» **本文セクション**:
相手によい印象を与えるには、どうしたらいいのか。『いつも好印象な人がしている言葉の選び方』(あさ出版)を書いた松はるなさんは「対人関係が上手な人は、言葉選びが的確だ。
ネガティブな印象を与える言葉は避けたいが、どうしても使う場合は、関係をこじらせない言い換えフレーズがある」という――。(第2回)
■相手に伝わる感情や気持ちは言葉ひとつで変わる
誰かに言われた言葉でネガティブになったり、ポジティブになったり。言葉ひとつで感情や気持ちが大きく変わった経験はありませんか? 例えば「時間がない」と言うと時間がないことへの苛(いら)立ちや不安などネガティブな感情が湧き出てきますが、「充実している」と言いかえてみると、「今、とても充実しているんだ」というワクワク感や充実な時間を過ごせていることへの感謝の気持ちが湧いてくるものです。
他にも、「つまらない」と言われたら、無駄な時間を過ごしてしまった気がしますが、「穏やかな時間だった」「平和な時間だった」と言いかえたら、その時間も意味のある有意義なものに変わります。

» **問題内容**:
言葉選びについての本文では、「時間がない」という言い方をどのような言葉に言いかえる例が示されていますか。

» **保存済みの行**:

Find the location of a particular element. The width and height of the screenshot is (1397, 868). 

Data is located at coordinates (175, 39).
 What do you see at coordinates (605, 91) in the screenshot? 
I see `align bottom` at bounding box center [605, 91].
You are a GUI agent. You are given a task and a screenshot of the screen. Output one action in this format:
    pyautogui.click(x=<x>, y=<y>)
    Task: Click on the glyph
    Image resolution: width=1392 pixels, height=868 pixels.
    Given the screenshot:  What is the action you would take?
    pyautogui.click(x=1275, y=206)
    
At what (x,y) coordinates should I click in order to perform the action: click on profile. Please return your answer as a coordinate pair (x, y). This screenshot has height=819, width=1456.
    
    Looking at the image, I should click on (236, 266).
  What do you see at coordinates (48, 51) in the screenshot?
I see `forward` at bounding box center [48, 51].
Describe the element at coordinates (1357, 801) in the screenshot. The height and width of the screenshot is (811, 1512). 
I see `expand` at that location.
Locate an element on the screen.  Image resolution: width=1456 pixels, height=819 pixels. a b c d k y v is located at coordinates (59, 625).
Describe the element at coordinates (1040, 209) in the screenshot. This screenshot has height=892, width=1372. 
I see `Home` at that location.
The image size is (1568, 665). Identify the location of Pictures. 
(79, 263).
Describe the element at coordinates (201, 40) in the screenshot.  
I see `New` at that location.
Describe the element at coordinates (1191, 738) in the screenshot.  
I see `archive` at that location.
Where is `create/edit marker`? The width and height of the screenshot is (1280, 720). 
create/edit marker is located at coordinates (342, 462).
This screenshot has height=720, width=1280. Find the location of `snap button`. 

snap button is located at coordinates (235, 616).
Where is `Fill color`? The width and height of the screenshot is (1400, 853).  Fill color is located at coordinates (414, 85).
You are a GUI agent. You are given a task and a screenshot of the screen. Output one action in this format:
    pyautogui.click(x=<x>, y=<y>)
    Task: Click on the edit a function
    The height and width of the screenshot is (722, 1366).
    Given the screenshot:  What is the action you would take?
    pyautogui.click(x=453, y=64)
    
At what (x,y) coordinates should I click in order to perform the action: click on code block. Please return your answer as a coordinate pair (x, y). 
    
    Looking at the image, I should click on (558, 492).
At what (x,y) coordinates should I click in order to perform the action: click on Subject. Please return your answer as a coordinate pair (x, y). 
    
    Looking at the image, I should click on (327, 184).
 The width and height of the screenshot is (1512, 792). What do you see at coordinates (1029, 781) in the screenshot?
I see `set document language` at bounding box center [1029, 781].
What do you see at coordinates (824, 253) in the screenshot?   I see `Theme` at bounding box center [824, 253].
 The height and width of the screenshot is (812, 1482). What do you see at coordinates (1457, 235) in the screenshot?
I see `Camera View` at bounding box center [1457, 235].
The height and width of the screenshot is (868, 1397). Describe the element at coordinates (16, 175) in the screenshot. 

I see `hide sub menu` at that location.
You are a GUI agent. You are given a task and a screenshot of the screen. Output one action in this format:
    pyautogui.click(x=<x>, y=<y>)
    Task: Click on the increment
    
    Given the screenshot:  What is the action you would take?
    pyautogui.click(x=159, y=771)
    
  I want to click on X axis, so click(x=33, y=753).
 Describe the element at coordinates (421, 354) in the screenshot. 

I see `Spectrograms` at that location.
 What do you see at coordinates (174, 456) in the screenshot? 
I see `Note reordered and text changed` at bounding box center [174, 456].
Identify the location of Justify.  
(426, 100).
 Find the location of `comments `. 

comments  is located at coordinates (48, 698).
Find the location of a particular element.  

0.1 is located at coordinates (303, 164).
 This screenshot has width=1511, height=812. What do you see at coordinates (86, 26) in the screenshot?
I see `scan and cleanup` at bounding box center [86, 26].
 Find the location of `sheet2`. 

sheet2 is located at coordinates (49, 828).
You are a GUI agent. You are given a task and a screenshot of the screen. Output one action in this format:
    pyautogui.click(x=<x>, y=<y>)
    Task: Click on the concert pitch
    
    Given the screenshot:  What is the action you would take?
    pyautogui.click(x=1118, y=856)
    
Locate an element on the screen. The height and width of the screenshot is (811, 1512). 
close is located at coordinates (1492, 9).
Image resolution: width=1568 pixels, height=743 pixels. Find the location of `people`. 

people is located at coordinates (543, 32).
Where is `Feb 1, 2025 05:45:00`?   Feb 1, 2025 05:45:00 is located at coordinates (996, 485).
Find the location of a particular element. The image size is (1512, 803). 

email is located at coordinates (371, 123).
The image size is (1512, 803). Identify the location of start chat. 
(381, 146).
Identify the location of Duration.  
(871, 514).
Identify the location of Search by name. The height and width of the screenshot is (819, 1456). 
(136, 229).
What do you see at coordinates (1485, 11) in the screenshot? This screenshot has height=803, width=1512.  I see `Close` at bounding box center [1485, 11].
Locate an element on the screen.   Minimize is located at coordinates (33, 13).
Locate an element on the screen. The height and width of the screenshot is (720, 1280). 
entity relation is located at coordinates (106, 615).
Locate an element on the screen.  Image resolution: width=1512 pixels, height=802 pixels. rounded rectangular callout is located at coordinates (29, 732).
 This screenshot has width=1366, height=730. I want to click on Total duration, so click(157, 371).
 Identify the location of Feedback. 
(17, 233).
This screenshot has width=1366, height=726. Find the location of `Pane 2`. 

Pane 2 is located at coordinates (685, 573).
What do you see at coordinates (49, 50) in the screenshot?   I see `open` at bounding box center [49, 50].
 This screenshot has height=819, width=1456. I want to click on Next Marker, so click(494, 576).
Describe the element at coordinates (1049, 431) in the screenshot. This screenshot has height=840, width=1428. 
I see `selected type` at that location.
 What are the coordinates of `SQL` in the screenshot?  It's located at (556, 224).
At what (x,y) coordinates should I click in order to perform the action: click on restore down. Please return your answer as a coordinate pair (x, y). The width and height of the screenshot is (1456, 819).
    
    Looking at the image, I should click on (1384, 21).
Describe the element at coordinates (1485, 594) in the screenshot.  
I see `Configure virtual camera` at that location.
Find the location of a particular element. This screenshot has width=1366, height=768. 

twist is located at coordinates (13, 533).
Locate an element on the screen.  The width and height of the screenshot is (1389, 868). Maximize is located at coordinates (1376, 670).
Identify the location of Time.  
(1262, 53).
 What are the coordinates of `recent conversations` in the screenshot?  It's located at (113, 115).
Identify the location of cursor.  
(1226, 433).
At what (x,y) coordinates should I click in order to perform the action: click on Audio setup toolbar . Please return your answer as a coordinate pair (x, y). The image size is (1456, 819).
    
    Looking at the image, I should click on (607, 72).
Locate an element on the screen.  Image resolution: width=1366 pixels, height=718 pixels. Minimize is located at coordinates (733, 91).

» **解答全文**:
「充実している」と言いかえる例が示されています。